Task instructions
Lines to restate from the data below: from the one containing "This screenshot has height=1449, width=2576." to the one containing "the −20.0 tick", both included. Give them again exactly, and only them.

Extracted records
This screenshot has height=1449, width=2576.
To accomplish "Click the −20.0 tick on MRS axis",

--

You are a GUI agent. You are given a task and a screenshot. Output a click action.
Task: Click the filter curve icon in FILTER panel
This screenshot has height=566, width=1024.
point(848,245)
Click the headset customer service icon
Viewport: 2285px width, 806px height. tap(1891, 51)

* * *

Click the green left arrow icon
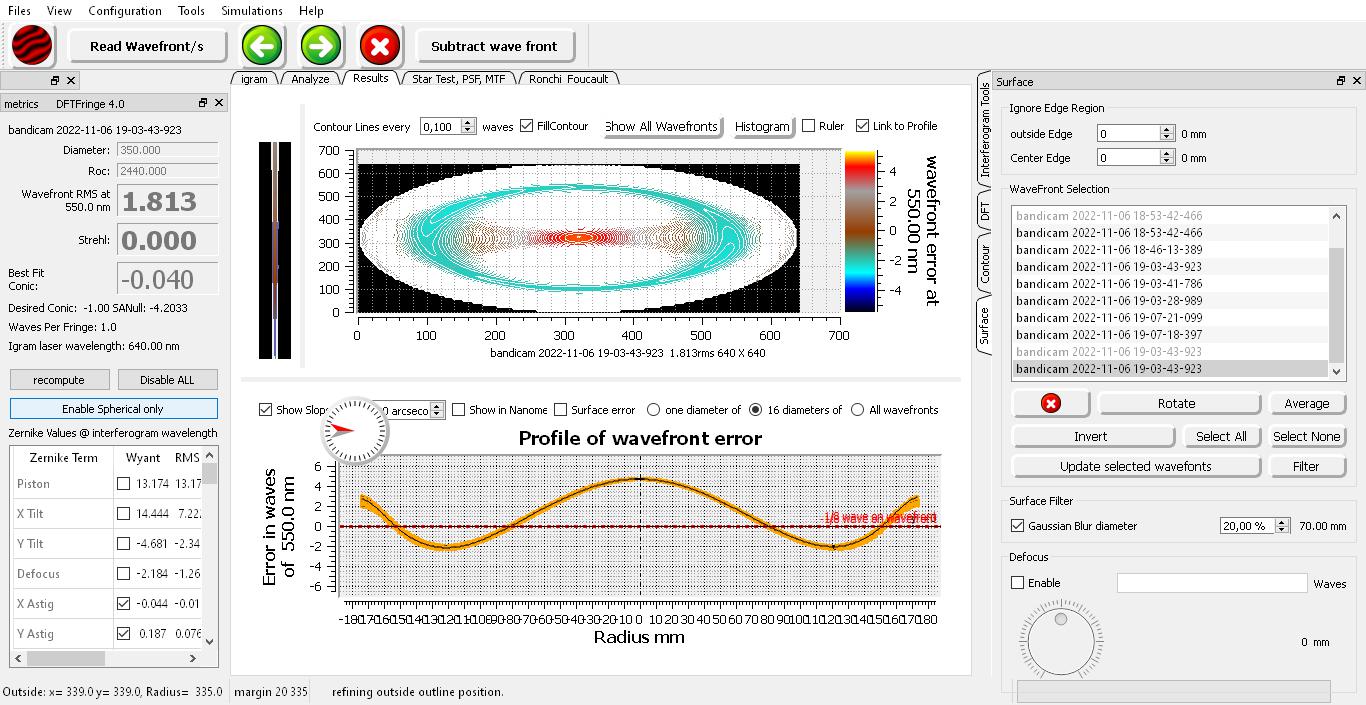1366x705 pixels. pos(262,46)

Result
This screenshot has height=1449, width=2576.
To accomplish "Click the −20.0 tick on MRS axis",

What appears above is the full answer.